BATAM,KENCANA NEWS.COM – Sebanyak 210 orang Warga Negara Asing ( WNA ) terduga Pelaku Penipuan dan Investasi Bodong di Batam berhasil di tangkap oleh operasi gabungan yang dilakukan oleh jajaran petugas Imigrasi Batam dari sebuah apartemen di kawasan Baloi Kecamatan Lubuk Baja, Kota Batam pada hari Rabu (6/5/2026).
Dari operasi gabungan tersebut petugas berhasil mengamanankan 125 WN Vietnam, 84 WN Tiongkok dan 1 WN Myanmar. Sebanyak 163 orang WNA tersebut berjenis kelamin laki-laki dan 47 orang berjenis kelamin perempuan.
Selain mengamankan ratusan WNA dan paspor, petugas juga menyita berbagai barang bukti pendukung kegiatan penipuan tersebut yakni ratusan unit komputer, 93 laptop, Hand Phone ( HP ) dan perangkat pendukung lainnya.
Berdasarkan hasil pemeriksaan.yang dilakukan terungkap bahwa para WNA itu masuk ke Batam dengan menggunakan berbagai jenis izin tinggal yakni 57 orang menggunakan Bebas Visa Kunjungan (BVK), 103 orang menggunakan Visa on Arrival (VoA), 49 orang menggunakan Visa Kunjungan Indeks D12/B12, serta 1 orang menggunakan Izin Tinggal Terbatas Investor.

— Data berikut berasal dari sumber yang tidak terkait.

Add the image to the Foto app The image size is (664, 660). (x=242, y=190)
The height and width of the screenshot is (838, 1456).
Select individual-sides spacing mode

Dirjen Imigrasi,Hendarsam Marantoko menyebutkan bahwa operasi penangkapan ini bermula dari informasi intelijen imigrasi yang diterima pada pertengahan bulan April 2026 mengenai keberadaan sekelompok WNA dengan aktivitas mencurigakan di lokasi apartemen tersebut. Menindaklanjuti informasi tersebut, tim melakukan pengawasan tertutup, profiling serta pengumpulan bahan keterangan selama beberapa pekan.
” Dari hasil pemantauan yang dilakukan oleh tim diperoleh informasi bahwa di apartemen tersebut digunakan sebagai pusat aktivitas yang terorganisir dan tidak sesuai dengan tujuan izin tinggal mereka ,” ujarnya dalam Konfrensi Pers di Kantor Imigrasi Batam Center, Jumat (8/5/2026).

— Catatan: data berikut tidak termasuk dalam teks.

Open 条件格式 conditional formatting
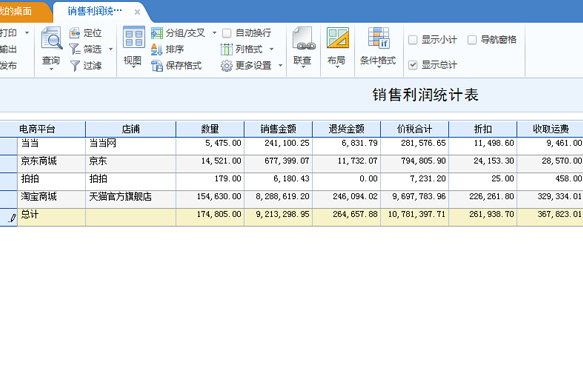The width and height of the screenshot is (583, 365). [x=378, y=38]
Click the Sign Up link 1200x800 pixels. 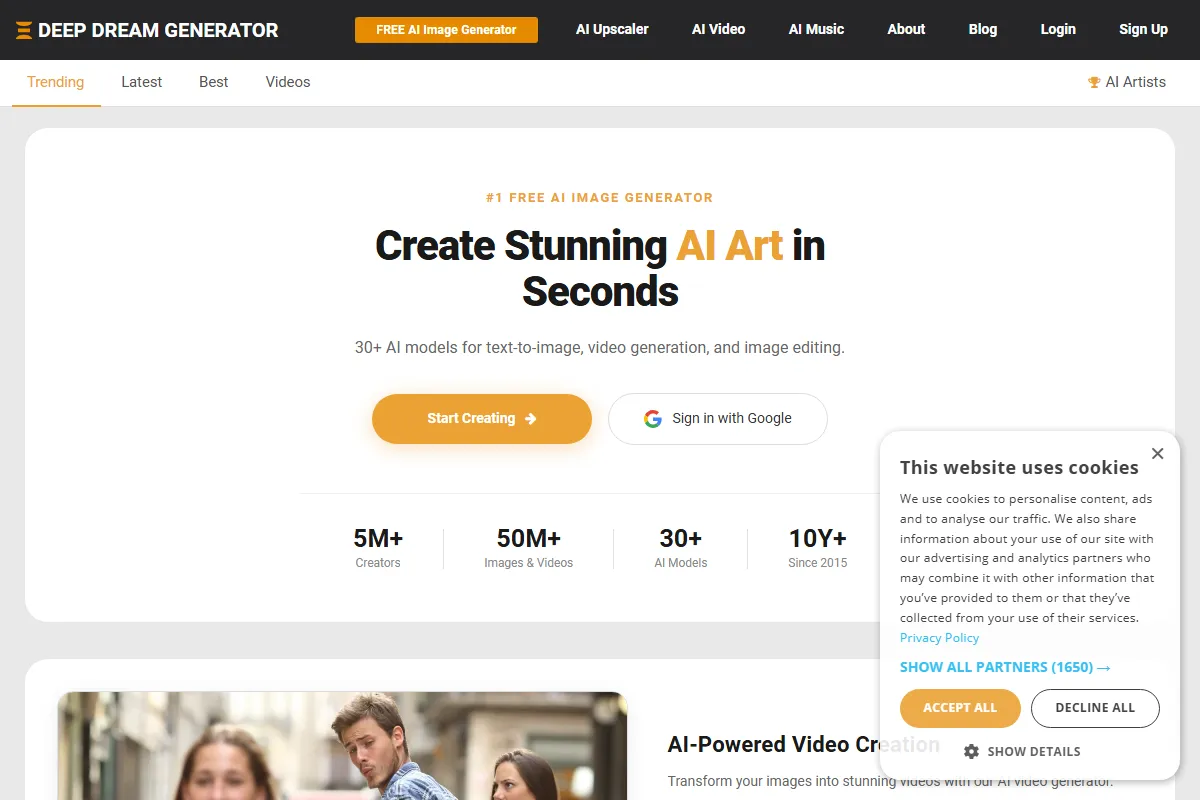pyautogui.click(x=1143, y=29)
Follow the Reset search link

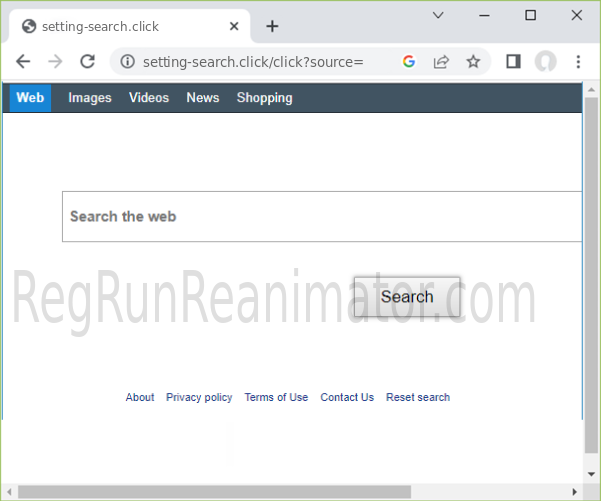tap(418, 397)
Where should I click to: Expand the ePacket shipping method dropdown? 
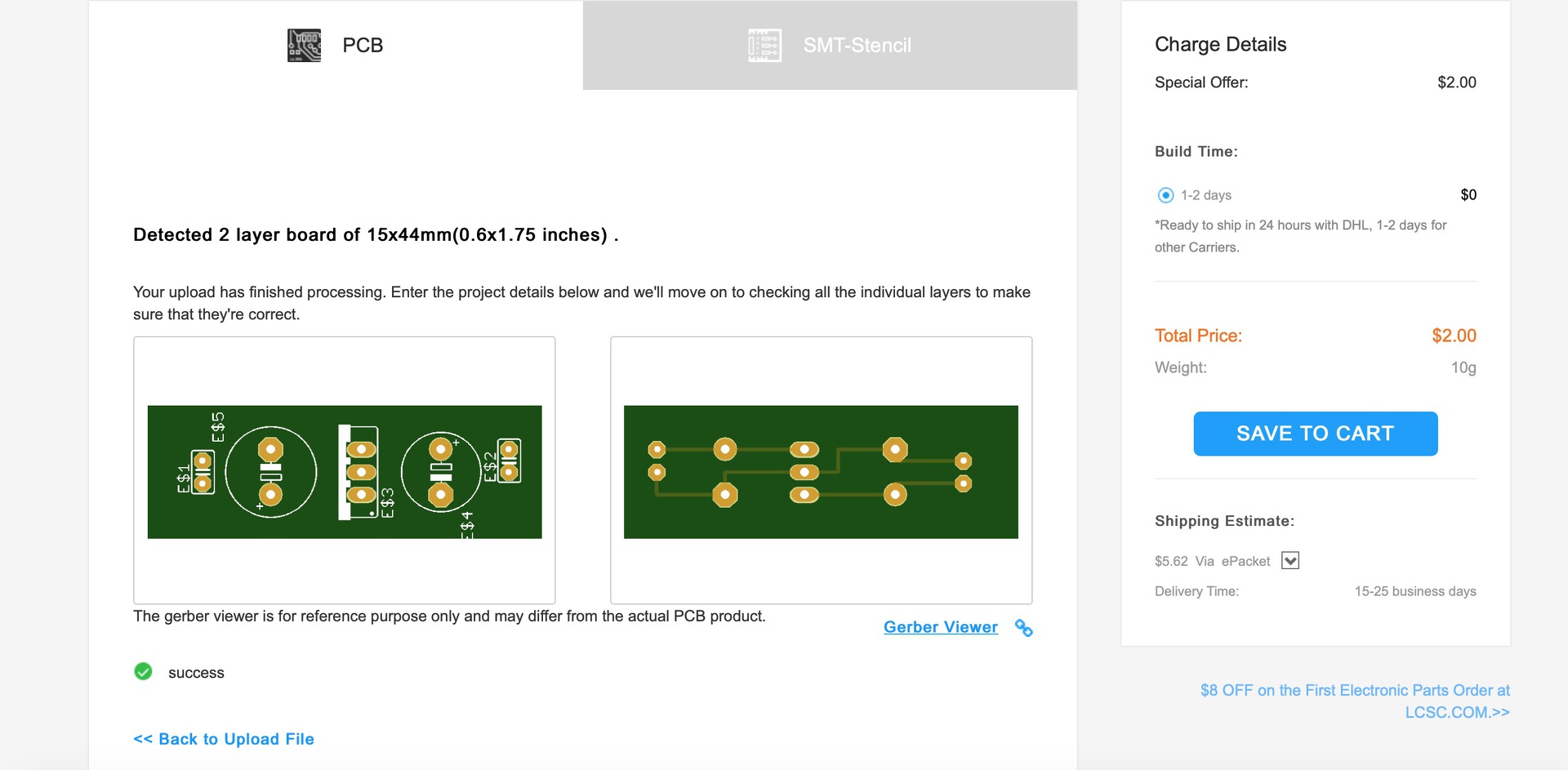click(x=1290, y=561)
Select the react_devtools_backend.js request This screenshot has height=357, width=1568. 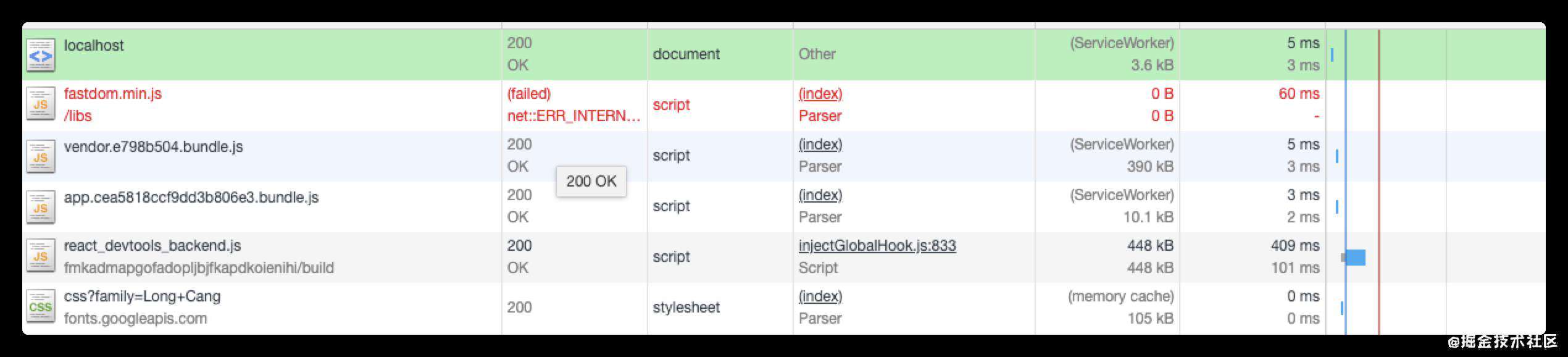pyautogui.click(x=152, y=246)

” Para WNA tersebut diduga melanggar Pasal 75 Ayat (1) Undang-Undang Nomor 6 Tahun 2011 tentang Keimigrasian. Pasal tersebut memberikan kewenangan kepada pejabat imigrasi untuk menjatuhkan tindakan administratif terhadap orang asing yang dianggap membahayakan keamanan dan ketertiban umum atau melanggar peraturan perundang-undangan,” pungkasnya.